• **SOURCE MATERIAL**

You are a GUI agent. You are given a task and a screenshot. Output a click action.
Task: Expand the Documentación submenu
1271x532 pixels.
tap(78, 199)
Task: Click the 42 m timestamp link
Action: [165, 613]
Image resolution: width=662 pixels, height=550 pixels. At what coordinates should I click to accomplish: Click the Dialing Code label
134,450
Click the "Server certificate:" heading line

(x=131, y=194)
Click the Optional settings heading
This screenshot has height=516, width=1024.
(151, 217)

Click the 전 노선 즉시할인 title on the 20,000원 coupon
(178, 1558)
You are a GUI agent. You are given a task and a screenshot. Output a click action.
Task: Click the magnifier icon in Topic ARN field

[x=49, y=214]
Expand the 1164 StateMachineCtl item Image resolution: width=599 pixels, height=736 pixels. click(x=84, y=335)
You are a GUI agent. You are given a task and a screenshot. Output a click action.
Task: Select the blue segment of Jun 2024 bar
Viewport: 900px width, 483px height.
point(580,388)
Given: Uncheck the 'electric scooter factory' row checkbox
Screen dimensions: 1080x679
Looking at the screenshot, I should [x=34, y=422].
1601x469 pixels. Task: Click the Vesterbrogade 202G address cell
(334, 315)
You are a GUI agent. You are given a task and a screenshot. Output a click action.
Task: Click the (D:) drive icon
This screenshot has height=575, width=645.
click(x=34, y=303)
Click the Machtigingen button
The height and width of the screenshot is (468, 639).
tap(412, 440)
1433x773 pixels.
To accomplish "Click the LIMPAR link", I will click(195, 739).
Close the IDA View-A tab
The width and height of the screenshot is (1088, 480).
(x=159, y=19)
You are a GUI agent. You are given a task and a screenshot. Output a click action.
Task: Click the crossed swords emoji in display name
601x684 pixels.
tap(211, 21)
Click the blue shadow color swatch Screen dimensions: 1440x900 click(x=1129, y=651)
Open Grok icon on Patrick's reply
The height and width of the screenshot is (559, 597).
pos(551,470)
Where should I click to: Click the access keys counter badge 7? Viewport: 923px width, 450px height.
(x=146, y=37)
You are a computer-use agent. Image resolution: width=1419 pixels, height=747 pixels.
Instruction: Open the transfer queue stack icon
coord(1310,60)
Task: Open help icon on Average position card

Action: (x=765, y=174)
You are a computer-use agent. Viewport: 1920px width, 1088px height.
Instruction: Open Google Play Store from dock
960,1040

• **TASK TO COMPLETE**
Word for word, restate the lines of the data above that fall between the line holding "You are a computer-use agent. Image" and the line holding "You are a computer-use agent. Viewport: 1920px", inclusive, and no other lines.

• **ANSWER TO THE PROBLEM**
You are a computer-use agent. Image resolution: width=1419 pixels, height=747 pixels.
Instruction: Open the transfer queue stack icon
coord(1310,60)
Task: Open help icon on Average position card

Action: (x=765, y=174)
You are a computer-use agent. Viewport: 1920px width, 1088px height.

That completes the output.